◆ **The input**
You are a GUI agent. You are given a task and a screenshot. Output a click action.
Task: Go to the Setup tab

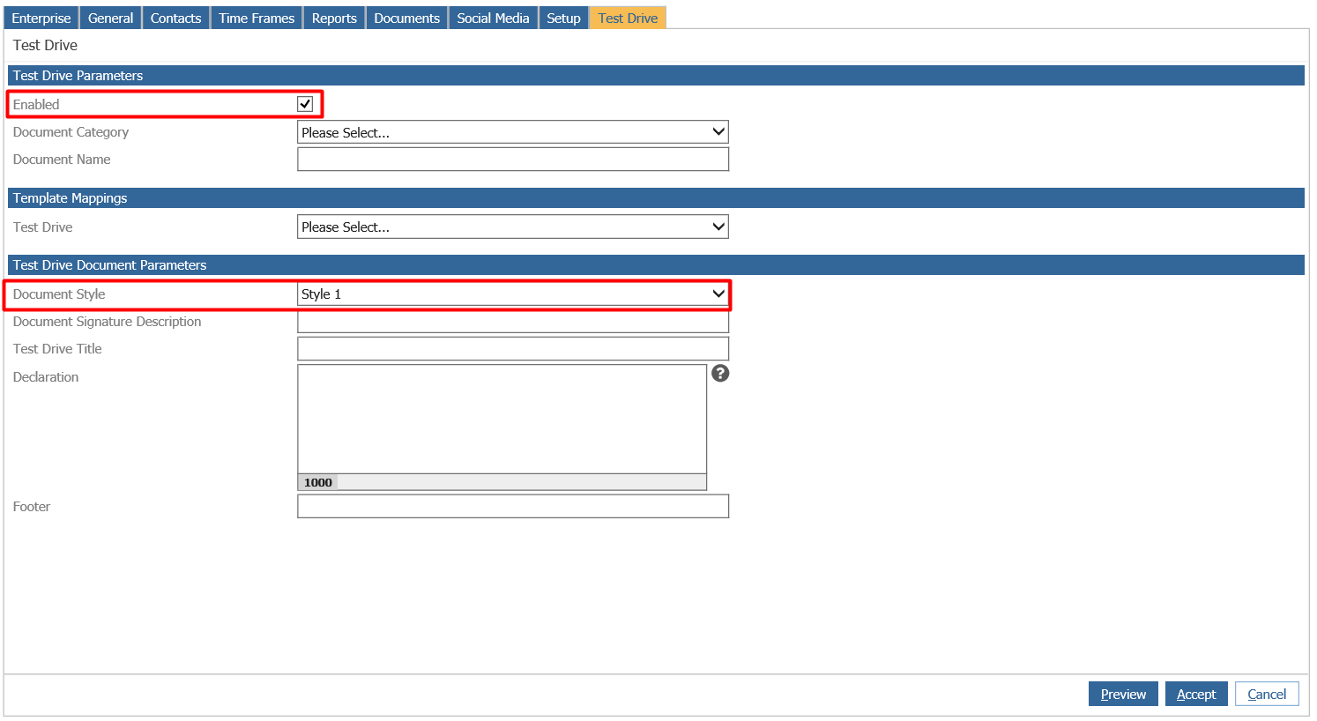click(x=563, y=18)
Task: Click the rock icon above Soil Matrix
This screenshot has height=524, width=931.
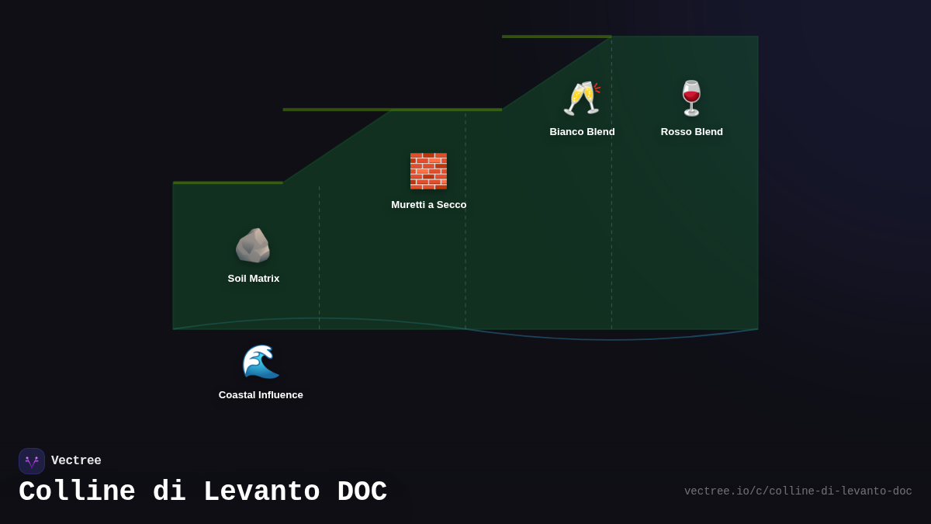Action: click(253, 245)
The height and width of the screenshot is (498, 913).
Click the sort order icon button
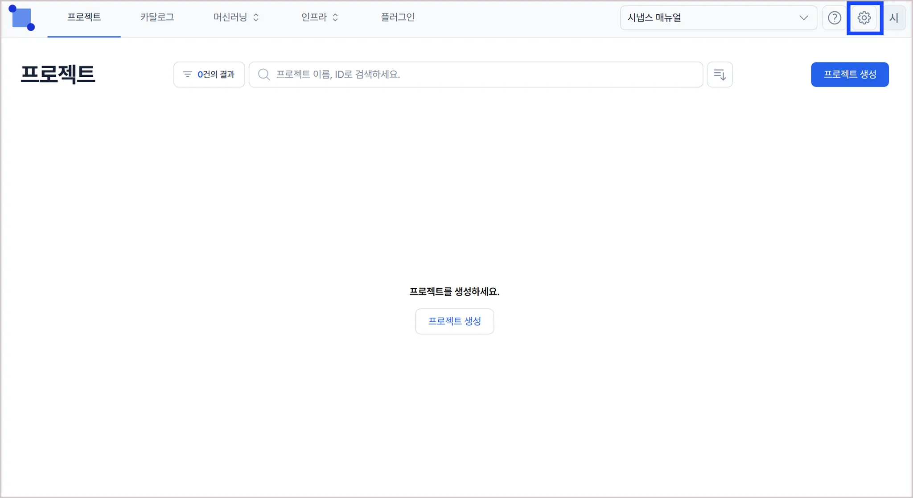[720, 75]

◆ **Exercise**
Could you write these rows out again, substituting "screen capture" for every "screenshot" and changing nothing else? Leave out the pictures.

◆ **Answer to the problem**
You are a GUI agent. You are given a task and a screen capture. Output a click action.
Task: Go to the Setup tab

click(x=563, y=18)
Task: Click the rock icon above Soil Matrix
This screen capture has height=524, width=931.
Action: click(253, 245)
The height and width of the screen capture is (498, 913).
Click the sort order icon button
[720, 75]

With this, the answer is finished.